As "energy dense" as hydrogen is you need to count the casings, tanks etc in that for an actual apples to apples comparison of power to weight ratios.
Not anti hydrogen, just for realistic comparison parameters. We don't judge pure lithiums energy potential, we judge battery pack kWh density and should do similar with hydrogen systems.
They're is a solution already. Amoninian fluid, the cleaning stuff
For this reason I really hope they've gone for a liquid hydrogen solution with as much integrated tank structure and possible concentrated in one area as opposed to the wings.
Yup. To me talking about hydrogen "energy density" without counting the storage is just green washing. Its like talking about tailpipe emissions of ICE cars without counting the energy that goes into drilling, refining, and transport.
The problem is exacerbated further because a battery could be put anywhere in the fuselage, e.g. in the wings or underneath. They could even be a structural component. Whereas hydrogen tanks are by necessity big honking cylinders due to the gas they have to store under pressure. That means putting them in the fuselage or mounting them on pylons. Either way, it's not very practical.
@@Watch-0w1 That's not even being proposed as a solution to that problem. Ammonia would just be a way to more safely store and transport hydrogen, but it still has to be cracked into hydrogen and nitrogen and the hydrogen would still be the only thing loaded onto a vehicle for use as fuel.
I love her bit about storing fuel “including in the wings”! That’s where MOST is kept - and not only because it’s convenient, but because its mass is used to relieve the various bending moments across the span.

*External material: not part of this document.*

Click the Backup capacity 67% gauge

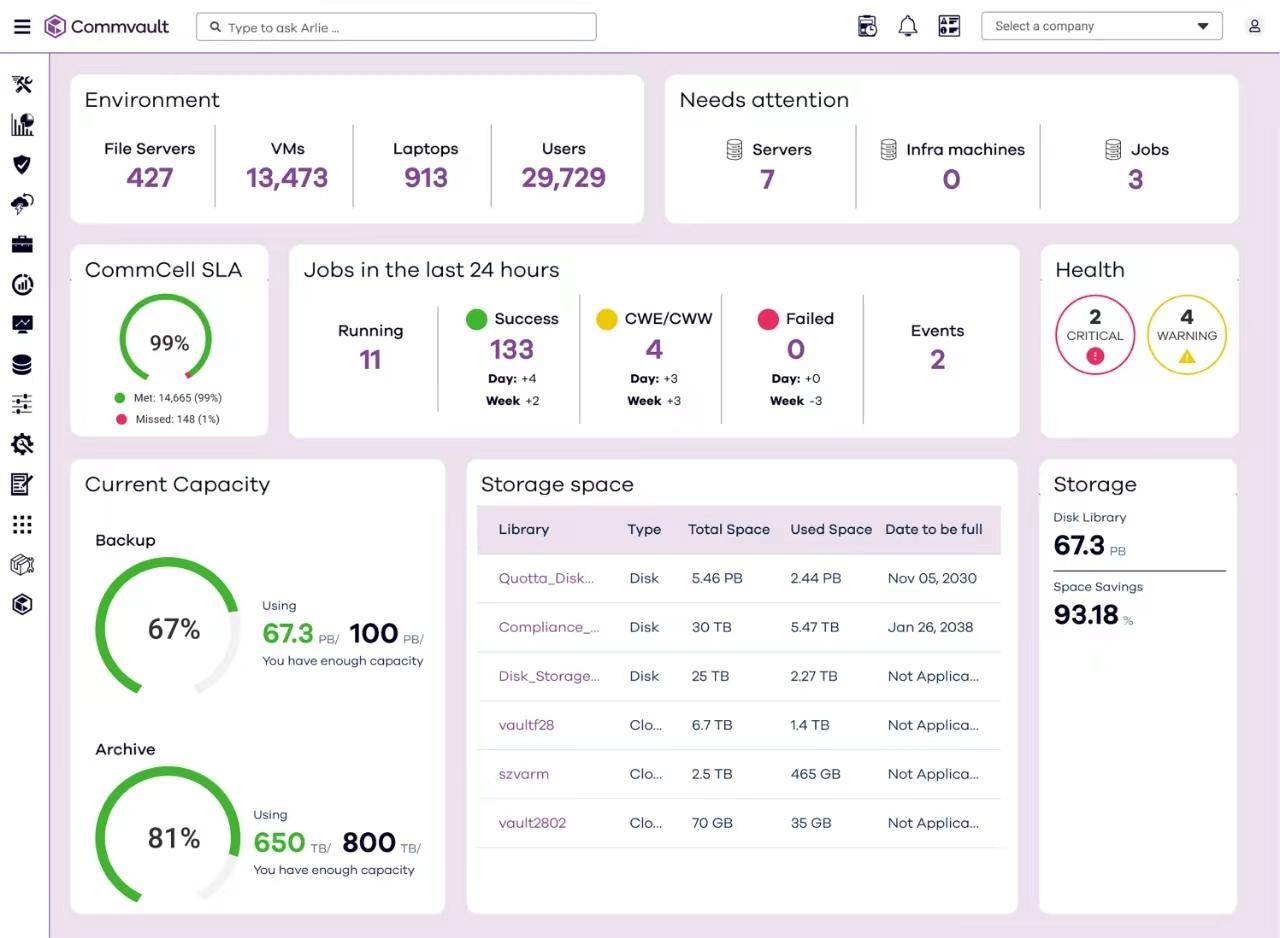168,627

If all the jet fuel was kept in the fuselage - and in the case of a 747 we are talking upwards of 150 tonnes for long range sectors the wing/fuselage attachments would be enormously strong and therefore heavy. The same issue with wing mounted engine pods is relieved by wing tanks.

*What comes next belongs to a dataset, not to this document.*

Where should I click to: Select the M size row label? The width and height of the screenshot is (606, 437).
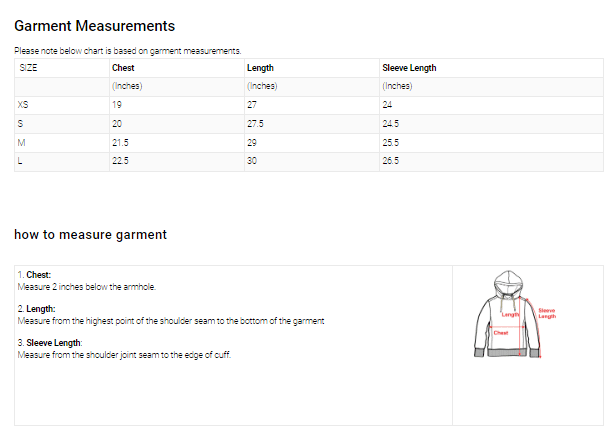point(22,142)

Interesting to find out how H2 copes !
(conservative estimate of fuel in large jets.... (B747-8 carries up to 194 tonnes of fuel) - I used to just throw around 200T.)
Of course this means the plane lands heavy.
@@PentaxAstro ??
Typically hydrogen tanks are cylindrical. Any shape that has a low surface-to-volume ratio is good for a hydrogen tank, be that compressed or liquified hydrogen, because it's the surface that needs to be reinforced to handle the pressure. AFAIK, conventional jet fuel tanks are kinda prism-shaped tanks that match the shape of the wing very closely. This isn't a good fit for hydrogen - that's not to say you couldn't put an array of small-diameter long cylindrical tanks in there, but that shape's not ideal in surface-to-volume terms. Depending on the design of the wing and tank, they could have a structural role, adding stiffness. I've seen proposals to put a large-diameter short cylindrical tank in the fuselage, which would be a better in terms of surface-to-volume ratio but would have other challenges.

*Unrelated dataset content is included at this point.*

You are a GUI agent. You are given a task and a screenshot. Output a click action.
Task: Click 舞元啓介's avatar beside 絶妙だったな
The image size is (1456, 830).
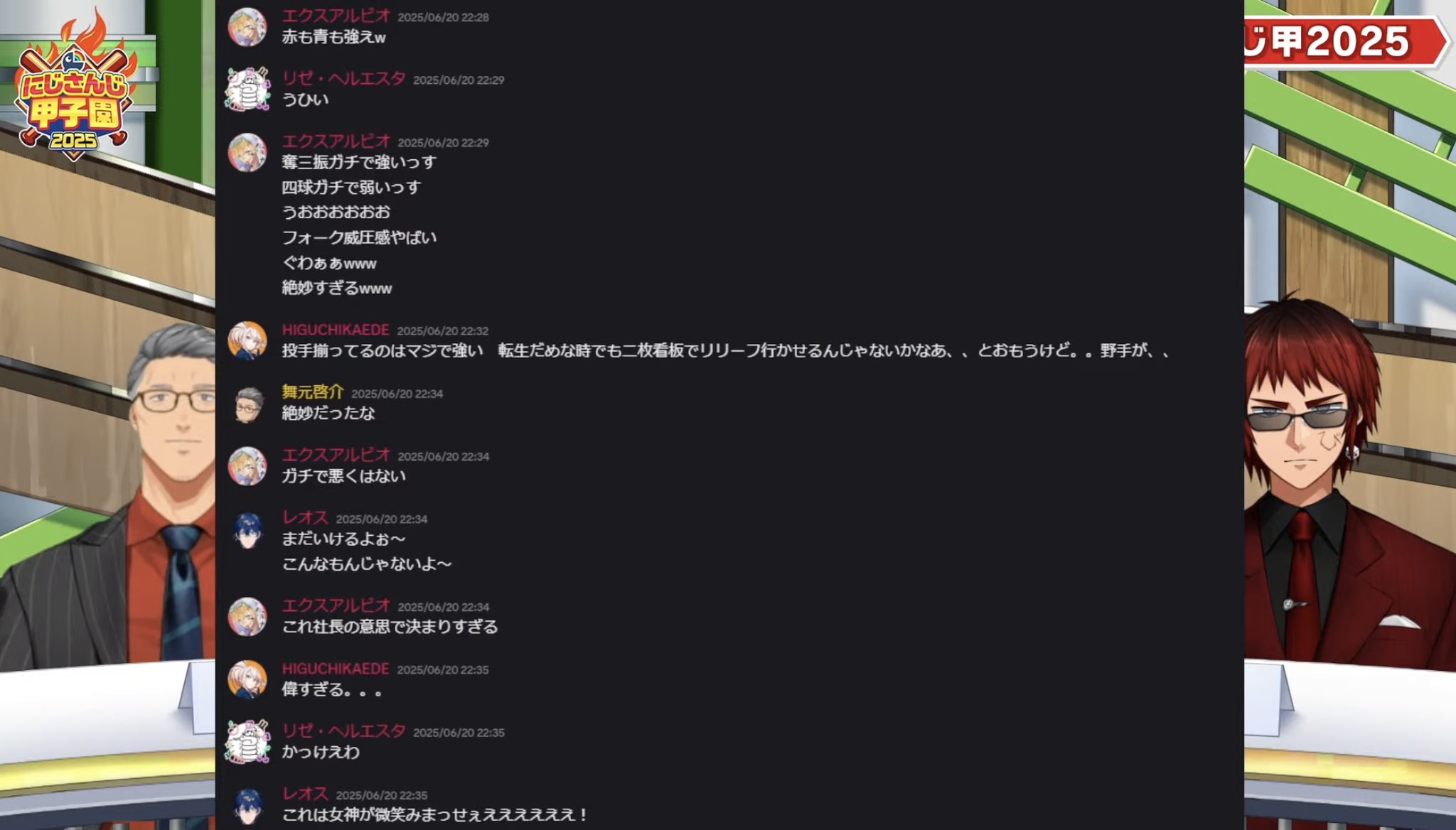[x=247, y=403]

@@gigabyte2248 Yes, Airbus and others show the rear of the fuselage filled with a single large cryogenic tank in conceptual renderings. Of course that's at the expense of cabin and cargo space, but the weight also replaces useful passenger and cargo load, so it "works".
Yeah I'd say hydrogen energy storage is a bit up in the air at the moment.
Plasma Kenetics offers a hydrogen storage solution which is ambient pressure and ambient temperature.
Boom tish.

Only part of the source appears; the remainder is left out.